Supplied material: Begin
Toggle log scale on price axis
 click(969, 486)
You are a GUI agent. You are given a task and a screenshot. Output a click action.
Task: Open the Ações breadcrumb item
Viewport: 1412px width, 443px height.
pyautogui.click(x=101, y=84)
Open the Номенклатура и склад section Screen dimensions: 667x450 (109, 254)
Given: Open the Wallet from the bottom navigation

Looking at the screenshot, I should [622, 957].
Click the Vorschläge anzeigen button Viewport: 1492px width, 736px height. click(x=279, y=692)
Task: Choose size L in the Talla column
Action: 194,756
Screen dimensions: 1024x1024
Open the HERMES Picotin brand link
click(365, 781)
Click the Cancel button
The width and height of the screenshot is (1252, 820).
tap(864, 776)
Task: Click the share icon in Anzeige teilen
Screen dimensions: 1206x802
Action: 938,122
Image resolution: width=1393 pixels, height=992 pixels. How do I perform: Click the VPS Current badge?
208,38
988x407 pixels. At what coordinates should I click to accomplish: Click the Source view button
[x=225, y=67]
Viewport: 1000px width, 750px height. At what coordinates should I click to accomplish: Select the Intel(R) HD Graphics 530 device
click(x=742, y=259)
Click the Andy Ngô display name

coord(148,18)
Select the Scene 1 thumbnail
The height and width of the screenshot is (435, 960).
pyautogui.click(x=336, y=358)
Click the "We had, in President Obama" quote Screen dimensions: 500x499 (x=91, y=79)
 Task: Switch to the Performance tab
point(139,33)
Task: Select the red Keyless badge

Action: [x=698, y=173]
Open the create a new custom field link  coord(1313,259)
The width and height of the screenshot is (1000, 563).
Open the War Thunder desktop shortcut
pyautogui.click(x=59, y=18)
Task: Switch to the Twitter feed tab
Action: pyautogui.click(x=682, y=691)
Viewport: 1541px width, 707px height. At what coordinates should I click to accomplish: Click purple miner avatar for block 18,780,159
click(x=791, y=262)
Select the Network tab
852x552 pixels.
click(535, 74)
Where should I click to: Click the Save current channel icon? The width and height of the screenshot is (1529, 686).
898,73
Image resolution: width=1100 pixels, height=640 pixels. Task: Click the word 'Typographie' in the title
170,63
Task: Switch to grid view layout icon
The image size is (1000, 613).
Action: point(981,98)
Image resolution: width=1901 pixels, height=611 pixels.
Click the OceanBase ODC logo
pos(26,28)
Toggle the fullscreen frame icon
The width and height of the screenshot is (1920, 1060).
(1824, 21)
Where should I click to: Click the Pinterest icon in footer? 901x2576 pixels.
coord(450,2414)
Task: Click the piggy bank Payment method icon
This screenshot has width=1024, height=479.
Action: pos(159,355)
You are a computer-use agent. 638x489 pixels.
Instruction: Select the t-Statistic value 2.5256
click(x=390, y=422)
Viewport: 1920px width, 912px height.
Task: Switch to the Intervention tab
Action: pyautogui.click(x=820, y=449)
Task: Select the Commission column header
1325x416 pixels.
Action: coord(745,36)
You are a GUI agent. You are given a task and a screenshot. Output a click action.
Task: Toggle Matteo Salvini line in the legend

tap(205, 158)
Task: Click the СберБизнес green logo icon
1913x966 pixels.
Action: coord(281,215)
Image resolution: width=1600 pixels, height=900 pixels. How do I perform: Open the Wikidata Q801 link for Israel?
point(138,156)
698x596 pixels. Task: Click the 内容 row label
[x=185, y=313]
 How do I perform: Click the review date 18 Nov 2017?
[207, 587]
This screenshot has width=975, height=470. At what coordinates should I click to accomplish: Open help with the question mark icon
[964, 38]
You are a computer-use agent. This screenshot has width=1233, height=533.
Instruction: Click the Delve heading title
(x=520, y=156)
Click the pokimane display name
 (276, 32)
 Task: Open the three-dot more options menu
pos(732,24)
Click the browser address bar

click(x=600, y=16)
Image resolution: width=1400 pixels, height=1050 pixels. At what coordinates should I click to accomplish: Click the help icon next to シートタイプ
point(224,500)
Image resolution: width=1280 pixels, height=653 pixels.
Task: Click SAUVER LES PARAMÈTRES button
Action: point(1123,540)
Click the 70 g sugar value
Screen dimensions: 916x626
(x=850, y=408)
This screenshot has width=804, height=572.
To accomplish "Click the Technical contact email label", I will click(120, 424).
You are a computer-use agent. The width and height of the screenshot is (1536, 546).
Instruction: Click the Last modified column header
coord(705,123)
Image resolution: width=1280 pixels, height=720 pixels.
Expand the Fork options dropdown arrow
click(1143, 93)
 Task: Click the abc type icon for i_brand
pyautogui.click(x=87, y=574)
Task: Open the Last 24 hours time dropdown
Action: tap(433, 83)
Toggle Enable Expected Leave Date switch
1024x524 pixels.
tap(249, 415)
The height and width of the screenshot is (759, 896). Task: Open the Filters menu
Supplied material: End
*To do*:
All the records above need to be output exactly, with none omitted.

*Task output*:
Toggle log scale on price axis
 click(969, 486)
You are a GUI agent. You are given a task and a screenshot. Output a click action.
Task: Open the Ações breadcrumb item
Viewport: 1412px width, 443px height.
pyautogui.click(x=101, y=84)
Open the Номенклатура и склад section Screen dimensions: 667x450 (109, 254)
Given: Open the Wallet from the bottom navigation

Looking at the screenshot, I should [622, 957].
Click the Vorschläge anzeigen button Viewport: 1492px width, 736px height. click(x=279, y=692)
Task: Choose size L in the Talla column
Action: 194,756
Screen dimensions: 1024x1024
Open the HERMES Picotin brand link
click(365, 781)
Click the Cancel button
The width and height of the screenshot is (1252, 820).
tap(864, 776)
Task: Click the share icon in Anzeige teilen
Screen dimensions: 1206x802
Action: 938,122
Image resolution: width=1393 pixels, height=992 pixels. How do I perform: Click the VPS Current badge?
208,38
988x407 pixels. At what coordinates should I click to accomplish: Click the Source view button
[x=225, y=67]
Viewport: 1000px width, 750px height. At what coordinates should I click to accomplish: Select the Intel(R) HD Graphics 530 device
click(x=742, y=259)
Click the Andy Ngô display name

coord(148,18)
Select the Scene 1 thumbnail
The height and width of the screenshot is (435, 960).
pyautogui.click(x=336, y=358)
Click the "We had, in President Obama" quote Screen dimensions: 500x499 (x=91, y=79)
 Task: Switch to the Performance tab
point(139,33)
Task: Select the red Keyless badge

Action: [x=698, y=173]
Open the create a new custom field link  coord(1313,259)
The width and height of the screenshot is (1000, 563).
Open the War Thunder desktop shortcut
pyautogui.click(x=59, y=18)
Task: Switch to the Twitter feed tab
Action: pyautogui.click(x=682, y=691)
Viewport: 1541px width, 707px height. At what coordinates should I click to accomplish: Click purple miner avatar for block 18,780,159
click(x=791, y=262)
Select the Network tab
852x552 pixels.
click(535, 74)
Where should I click to: Click the Save current channel icon? The width and height of the screenshot is (1529, 686).
898,73
Image resolution: width=1100 pixels, height=640 pixels. Task: Click the word 'Typographie' in the title
170,63
Task: Switch to grid view layout icon
The image size is (1000, 613).
Action: point(981,98)
Image resolution: width=1901 pixels, height=611 pixels.
Click the OceanBase ODC logo
pos(26,28)
Toggle the fullscreen frame icon
The width and height of the screenshot is (1920, 1060).
(1824, 21)
Where should I click to: Click the Pinterest icon in footer? 901x2576 pixels.
coord(450,2414)
Task: Click the piggy bank Payment method icon
This screenshot has width=1024, height=479.
Action: pos(159,355)
You are a computer-use agent. 638x489 pixels.
Instruction: Select the t-Statistic value 2.5256
click(x=390, y=422)
Viewport: 1920px width, 912px height.
Task: Switch to the Intervention tab
Action: pyautogui.click(x=820, y=449)
Task: Select the Commission column header
1325x416 pixels.
Action: coord(745,36)
You are a GUI agent. You are given a task and a screenshot. Output a click action.
Task: Toggle Matteo Salvini line in the legend

tap(205, 158)
Task: Click the СберБизнес green logo icon
1913x966 pixels.
Action: coord(281,215)
Image resolution: width=1600 pixels, height=900 pixels. How do I perform: Open the Wikidata Q801 link for Israel?
point(138,156)
698x596 pixels. Task: Click the 内容 row label
[x=185, y=313]
 How do I perform: Click the review date 18 Nov 2017?
[207, 587]
This screenshot has width=975, height=470. At what coordinates should I click to accomplish: Open help with the question mark icon
[964, 38]
You are a computer-use agent. This screenshot has width=1233, height=533.
Instruction: Click the Delve heading title
(x=520, y=156)
Click the pokimane display name
 (276, 32)
 Task: Open the three-dot more options menu
pos(732,24)
Click the browser address bar

click(x=600, y=16)
Image resolution: width=1400 pixels, height=1050 pixels. At what coordinates should I click to accomplish: Click the help icon next to シートタイプ
point(224,500)
Image resolution: width=1280 pixels, height=653 pixels.
Task: Click SAUVER LES PARAMÈTRES button
Action: point(1123,540)
Click the 70 g sugar value
Screen dimensions: 916x626
(x=850, y=408)
This screenshot has width=804, height=572.
To accomplish "Click the Technical contact email label", I will click(120, 424).
You are a computer-use agent. The width and height of the screenshot is (1536, 546).
Instruction: Click the Last modified column header
coord(705,123)
Image resolution: width=1280 pixels, height=720 pixels.
Expand the Fork options dropdown arrow
click(1143, 93)
 Task: Click the abc type icon for i_brand
pyautogui.click(x=87, y=574)
Task: Open the Last 24 hours time dropdown
Action: tap(433, 83)
Toggle Enable Expected Leave Date switch
1024x524 pixels.
tap(249, 415)
The height and width of the screenshot is (759, 896). Task: Open the Filters menu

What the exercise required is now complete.